(Document excerpt begins)

In this article I call attention to a serious problem that has been misunderstood. I use movies to help us see the problem more clearly, understand its true cause, and find a solution so we can move forward.
1 Sons
Superman arrived on the scene in the 1930s and was big in the 1940s and 1950s. The timing is I believe no accident.
Modern times created a radical new way of organizing labor—the first time in history on such a scale. Boys all across America awoke each day with something essential to their happiness and well-being missing: their fathers. The boys experienced a not-father, an emptiness, a desert, as more and more dads disappeared each day to be herded like sheep into the trains that took them far away to the canyons of New York and other cities to work for large corporations that had no real connection to the souls of these men or their families.
As America moved increasingly from farming the land to work in the cities, more and more boys no longer had the strong good father right there guiding them into the ways of the world.
So the boys felt lonely and lost and empty and did not know how to grow into men.
The boy happily sees “mild-mannered Clark Kent”—his dad in real life—remove his necktie (a symbolic noose) and magically become a super-dad in compensation for the hard sad reality of his father’s absence and impotence.
The name Clark Kent is code for: the clerk can’t.
Jim Stark (James Dean) cries out at his weak father in Rebel without a Cause (1955): “You can’t protect me!”
It gets even worse in the Sixties. Simon and Garfunkel in their song America express this well:
“Kathy, I’m lost” I said, though I knew she was sleeping
“I’m empty and aching and I don’t know why . . .”
Counting the cars on the New Jersey turnpike
They’ve all gone to look for America
This is a cri de coeur from young men lost without their fathers, whom they are desperately searching for.
But being without fathers was “normal” and since there was no clear and present danger—no arrows or bullets—their suffering was mysterious. They were empty and aching and they didn’t know why.
This emptiness—this very loss of identity—is perfectly and lyrically expressed in Alice in the Cities (Alice in den Städten) (1974) by Wim Wenders. Philip Winter (Rüdiger Vogler), a German writer on assignment in America, visits Angela (Edda Köchl) at her apartment in New York City. He describes his travels from New York to Florida.

(Document excerpt ends)
(Source data begins)

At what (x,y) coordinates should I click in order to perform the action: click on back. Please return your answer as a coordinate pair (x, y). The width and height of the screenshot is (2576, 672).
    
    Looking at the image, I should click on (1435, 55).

(Source data ends)

> Things to do:
#1 Duplicate the passage of the essay on absent fathers from "In this article" to "or their families.".
#2 Answer these questions using the essay on absent fathers above.
(a) In what decade did Superman arrive on the scene?
(b) Which actor plays Jim Stark in Rebel without a Cause?
(c) Who is Philip Winter in Alice in the Cities?
#3 Carry the essay on absent fathers forward from its last sentence.

> Response list:
#1
In this article I call attention to a serious problem that has been misunderstood. I use movies to help us see the problem more clearly, understand its true cause, and find a solution so we can move forward.
1 Sons
Superman arrived on the scene in the 1930s and was big in the 1940s and 1950s. The timing is I believe no accident.
Modern times created a radical new way of organizing labor—the first time in history on such a scale. Boys all across America awoke each day with something essential to their happiness and well-being missing: their fathers. The boys experienced a not-father, an emptiness, a desert, as more and more dads disappeared each day to be herded like sheep into the trains that took them far away to the canyons of New York and other cities to work for large corporations that had no real connection to the souls of these men or their families.

#2
(a) The 1930s.
(b) James Dean.
(c) A German writer on assignment in America, played by Rüdiger Vogler.

#3
Philip: It was a horrible trip. As soon as you leave New York nothing changes. It all looks the same. You can’t think any more, especially the thought that things could change. I completely lost my bearings. I thought it would go on forever. Some evenings I was sure I’d turn back next morning. But then I’d keep on going. And listening to that sickening radio. At night in a motel, which looked like all the others, I’d watch that inhuman TV. I lost touch with the world.
Angela: You did that long ago. You don’t have to travel across America for that. You lose touch when you lose your sense of identity. And that happened long ago. That’s why you always need proof—proof that you still exist. You treat your stories and experiences as if they were raw eggs. As if only you experience things. That’s why you keep taking these photos: for further proof that it was really you who saw something. That’s why you came here. So somebody would listen. Listen to you and the stories you’re really telling yourself. It isn’t enough in the long run.
Philip: That’s true. Taking Polaroids is a sort of proof. Waiting for a picture to develop I’d often feel strangely uneasy. I could hardly wait to compare the picture with reality. But the pictures never caught up with reality.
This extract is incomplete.